Peki hedef nedir? Gözetim aracılığı ile insan ruhunu formatlamak. Amaç, üretim ve tüketimde insan kaynağı haline gelecek şekilde eğri malzemeyi geri dönüşümden geçirip doğrultmak. Bazılarının maruz bırakıldığı eski işkence, yerini herkese uygulanan umumîleşmiş bir disipline bırakıyor. Zira, disiplin, işkencenin umuma teşmil edilmiş halidir. Gerçekten de modern hayattaki stres, disiplin denilen kansız veya sulandırılmış işkencenin çağdaş bir tezahürüdür.

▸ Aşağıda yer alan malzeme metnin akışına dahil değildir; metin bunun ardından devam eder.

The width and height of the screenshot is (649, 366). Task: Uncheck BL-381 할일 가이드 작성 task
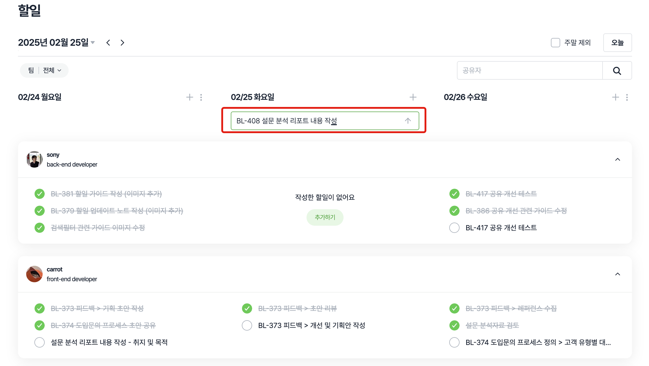coord(40,194)
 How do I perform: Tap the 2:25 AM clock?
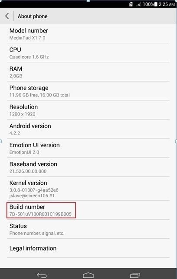(x=167, y=4)
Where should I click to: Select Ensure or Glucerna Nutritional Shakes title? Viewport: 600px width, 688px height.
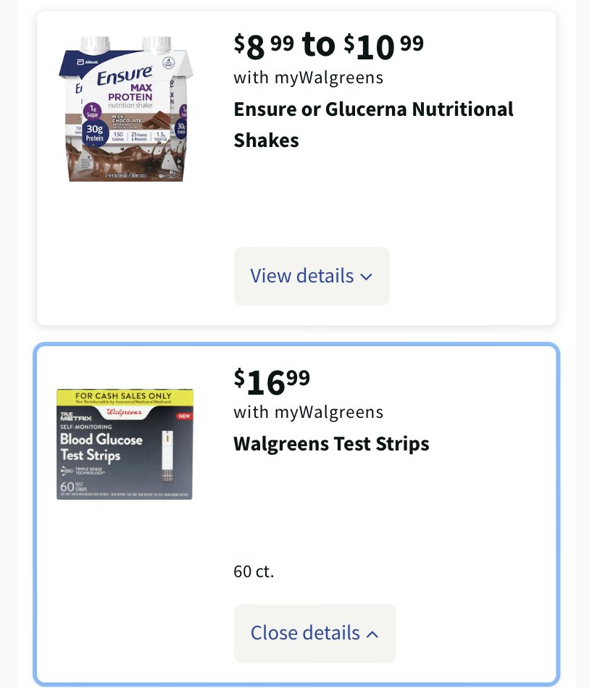(x=373, y=125)
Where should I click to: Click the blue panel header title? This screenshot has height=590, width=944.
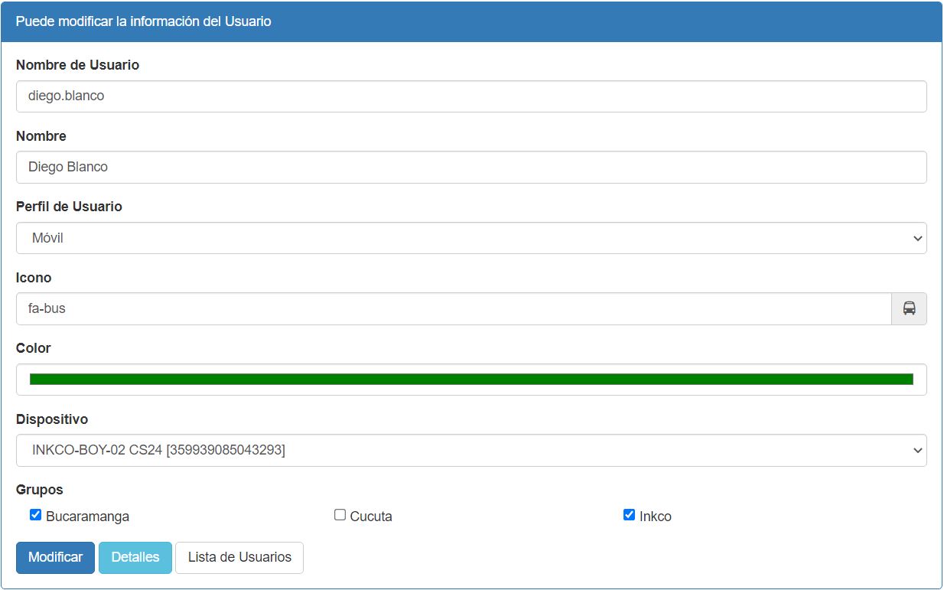[x=144, y=21]
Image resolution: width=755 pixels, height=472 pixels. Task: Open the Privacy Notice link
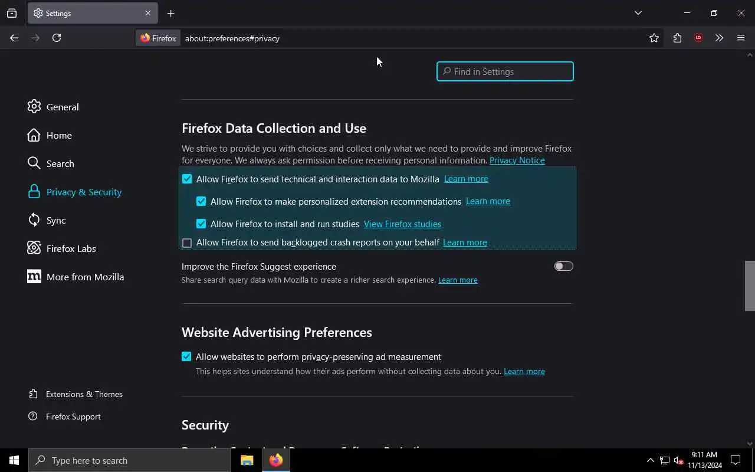(517, 160)

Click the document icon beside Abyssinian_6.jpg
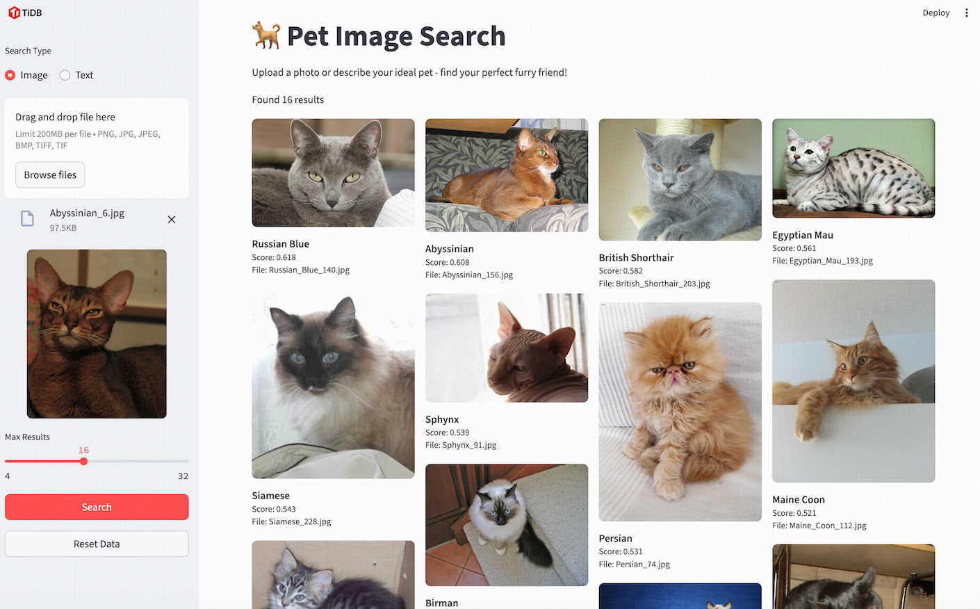tap(27, 218)
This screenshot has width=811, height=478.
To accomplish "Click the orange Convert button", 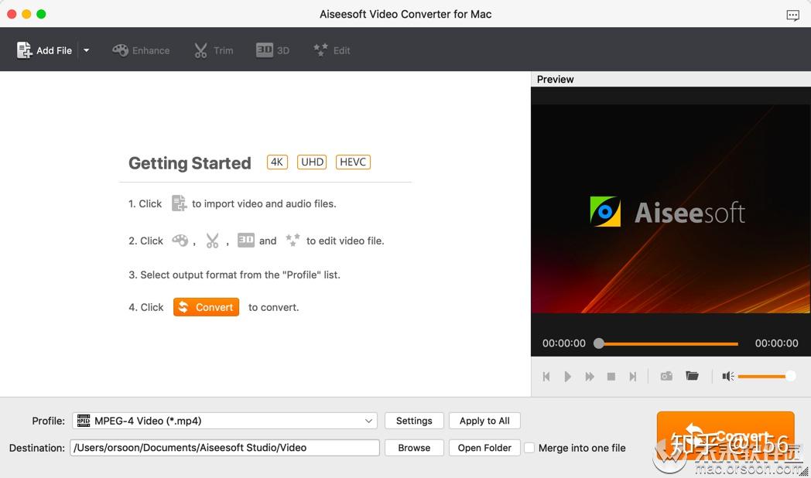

Disiplin artık bedenleri (yontulmamış doğayı) hamur gibi yoğurmaktadır. İşte bu disiplinin şebeke gibi dağıtılması için yeni bir teknoloji ortaya çıkıyor. Bina suretinde resmedilmiş bir mimari cihaz 19. yüzyılda dikkat çekiyor. Panoptikon denilen bu bina modeli veya mekansal tanzimat cihazı, hapishane, hastane, timarhane, fabrika, kışla, okul ve benzeri ıslah ve terbiye işiyle uğraşan kurumlarca benimseniyor. O kurumlara masrafsız bir hakimiyet imkanı sunuyor. Ortada 360 derece görebilen bir merkezi kule var. Kulenin etrafında kulenin nazarına firesiz yakanan hücrelerden oluşan geniş bir tek kişilik koğuş çemberi var. Bu yapı tarzı sadece bir personel (gardiyan, hemşire vs) ile belki yüzlerce kişiyi teftiş ve kontrol etme imkanı sunuyordu. Gözetim o kadar eksiksiz ve kesintisiz idi ki artık kaçacak yeri olmayan mahkum kendi kendisinin gardiyanı gibi davranacaktır.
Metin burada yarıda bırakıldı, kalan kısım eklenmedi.